Friday, April 04, 2014

Modi manifesto ready, BJP's getting final touches Modi for quadrilateral of bullet trains, indigenous arms manufacture to boost economy, armies of techies to fight cyberwars

New Delhi: BJP's PM candidate Narendra Modi seems to have a pretty clear idea as what he wants to do if he wins in May and his party manages to form a NDA government. His manifesto is ready even though that of his party is still being given the ritualistic final touches. The party's manifesto will have the Modi stamp, but he is not waiting for the collective document.

It is surprising that with the first phase of the election to begin on April 7, barely four days away, the BJP, which is staking all to be the next ruling party, has not yet made public its manifesto. The buzz is that Modi has asked the manifesto committee led by Murli Manohar Joshi to make changes but no one really knows.

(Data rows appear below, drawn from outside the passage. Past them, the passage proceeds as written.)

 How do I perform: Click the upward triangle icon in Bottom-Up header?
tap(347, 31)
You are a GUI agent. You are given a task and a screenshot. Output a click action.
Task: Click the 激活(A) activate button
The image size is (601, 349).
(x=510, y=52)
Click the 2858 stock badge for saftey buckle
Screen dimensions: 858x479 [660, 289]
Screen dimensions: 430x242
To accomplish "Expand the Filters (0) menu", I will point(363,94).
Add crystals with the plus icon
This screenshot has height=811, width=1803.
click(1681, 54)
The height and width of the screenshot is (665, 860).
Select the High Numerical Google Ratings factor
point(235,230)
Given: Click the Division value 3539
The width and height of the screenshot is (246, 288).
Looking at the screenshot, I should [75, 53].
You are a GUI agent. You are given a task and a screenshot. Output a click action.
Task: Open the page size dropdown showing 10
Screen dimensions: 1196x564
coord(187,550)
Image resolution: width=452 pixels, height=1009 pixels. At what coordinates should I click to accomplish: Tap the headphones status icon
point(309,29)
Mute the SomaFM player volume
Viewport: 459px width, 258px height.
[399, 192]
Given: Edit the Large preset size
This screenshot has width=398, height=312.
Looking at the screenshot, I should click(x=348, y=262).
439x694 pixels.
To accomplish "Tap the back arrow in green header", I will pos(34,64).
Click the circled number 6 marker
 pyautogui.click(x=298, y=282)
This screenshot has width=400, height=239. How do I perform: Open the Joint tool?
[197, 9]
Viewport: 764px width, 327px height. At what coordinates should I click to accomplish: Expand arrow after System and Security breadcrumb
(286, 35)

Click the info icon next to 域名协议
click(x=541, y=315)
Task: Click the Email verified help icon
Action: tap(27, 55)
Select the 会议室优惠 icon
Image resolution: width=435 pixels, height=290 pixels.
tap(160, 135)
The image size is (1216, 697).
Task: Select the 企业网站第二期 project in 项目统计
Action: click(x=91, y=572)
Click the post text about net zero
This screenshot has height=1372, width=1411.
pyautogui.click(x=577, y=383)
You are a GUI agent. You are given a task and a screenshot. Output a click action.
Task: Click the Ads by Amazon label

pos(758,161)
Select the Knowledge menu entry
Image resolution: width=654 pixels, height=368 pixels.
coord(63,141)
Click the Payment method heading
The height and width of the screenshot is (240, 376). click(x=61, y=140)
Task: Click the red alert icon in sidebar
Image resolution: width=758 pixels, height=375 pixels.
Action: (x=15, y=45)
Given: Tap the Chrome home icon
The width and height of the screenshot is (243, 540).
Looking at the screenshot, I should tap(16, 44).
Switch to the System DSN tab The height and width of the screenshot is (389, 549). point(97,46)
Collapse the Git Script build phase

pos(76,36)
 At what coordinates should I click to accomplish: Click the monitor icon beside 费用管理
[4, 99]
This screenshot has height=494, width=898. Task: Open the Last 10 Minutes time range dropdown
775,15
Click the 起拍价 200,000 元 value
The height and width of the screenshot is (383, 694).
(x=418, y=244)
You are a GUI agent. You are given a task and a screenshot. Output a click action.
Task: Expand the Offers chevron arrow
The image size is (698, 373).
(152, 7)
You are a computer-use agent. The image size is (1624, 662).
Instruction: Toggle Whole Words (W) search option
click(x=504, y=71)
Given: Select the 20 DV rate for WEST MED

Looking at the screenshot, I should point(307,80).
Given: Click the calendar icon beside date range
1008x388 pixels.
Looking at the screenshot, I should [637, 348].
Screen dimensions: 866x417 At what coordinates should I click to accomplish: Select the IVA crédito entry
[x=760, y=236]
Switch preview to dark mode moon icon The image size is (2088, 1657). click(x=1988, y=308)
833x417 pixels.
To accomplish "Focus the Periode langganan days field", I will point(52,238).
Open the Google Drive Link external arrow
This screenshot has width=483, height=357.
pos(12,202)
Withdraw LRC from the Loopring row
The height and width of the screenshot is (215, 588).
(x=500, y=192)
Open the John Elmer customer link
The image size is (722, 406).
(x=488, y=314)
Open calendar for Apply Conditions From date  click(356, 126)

There are two official versions. First, that of Ravi Shankar Prasad. He said a few days ago that the the presence of MNodi, party president Rajnath Singh, other senior leaders like Sushma Swaraj, Arun Jaitley is needed for the release of the manifesto, and the dates are being worked out because all of these leaders are on campaign trail. The second is that Prakash Javadekar, who had said that the manifesto will be relased according to the time table.

The new BJP regime does not allow any squeals or squeaks and information is hermetically sealed, which leaves only rumours and speculation to do the rounds.

There is no doubt that the BJP manifesto when it is released will bear his stamp and reflect his ideas.

Meanwhile, Modi's ideas and his informal manifesto can be seen on the party's website,, under the heading of Core Issues. There are couple of cookies here, two of them specifically Modi-oriented. They are called ModiMantra, Vision of Modi. Even the Security cookie carries clear Modi ideas.

First, the ModiMantra. Two major ideas that are spelled out in this section, one, surpisingly, concerning railways, and the other about electricity.

If Vajpayee had planned and made a success of the Golden Quadrilateral of roads, Modi wants to create the quadrilateral of bullet trains, apart from building new railway lines.

The second important aspect has to do with electricity for all, 24x7. This is an idea that the Congress party has included in its manifesto, but Modi can claim to have been the first to do so. He is drawing from his Gujarat model as well as from Shivraj Singh Chaihan's Madhya Pradesh Model.

One of the two issues that Vision of Modi spells out Brand India is under five Ts – talent, trade, tradition, tourism, technology.

The second is the seven-point Rainbow of India which includes culture, youth power, empwoerment of women, agriculture, natural resources, democracy and knowledge.

Under the rubric of Security, the ideas that are put forward are very Modi-like. It is argued, “India needs to cut down its excessive reliance on foreign arms manufacturers and focus its energies on indigenisation and becoming a manufacturer of technologies and equipment that can be used by our military. Not only will this effort save us crucial foreign exchange but also lead to generation of millions of jobs that will act as a booster for the Indian economy.”

The other major issue to prepare for the futuristic cyberwars. It speaks of preparing armies of young techies who will protect national assets in the virtual world. It sets out the problem and the plan:
“India also needs to prepare itself for the future wars that will be fought in the virtual world. This is an area of concern for India, which, despite its undisputed leadership in the IT and services sector, hasn’t been able to keep pace with developments in other countries. We need to hire, train and prepare ‘armies’ of such young Indians who will ensure safety of our assets in the virtual world.”

And this is also seen as a factor that will keep the economy on the growth path.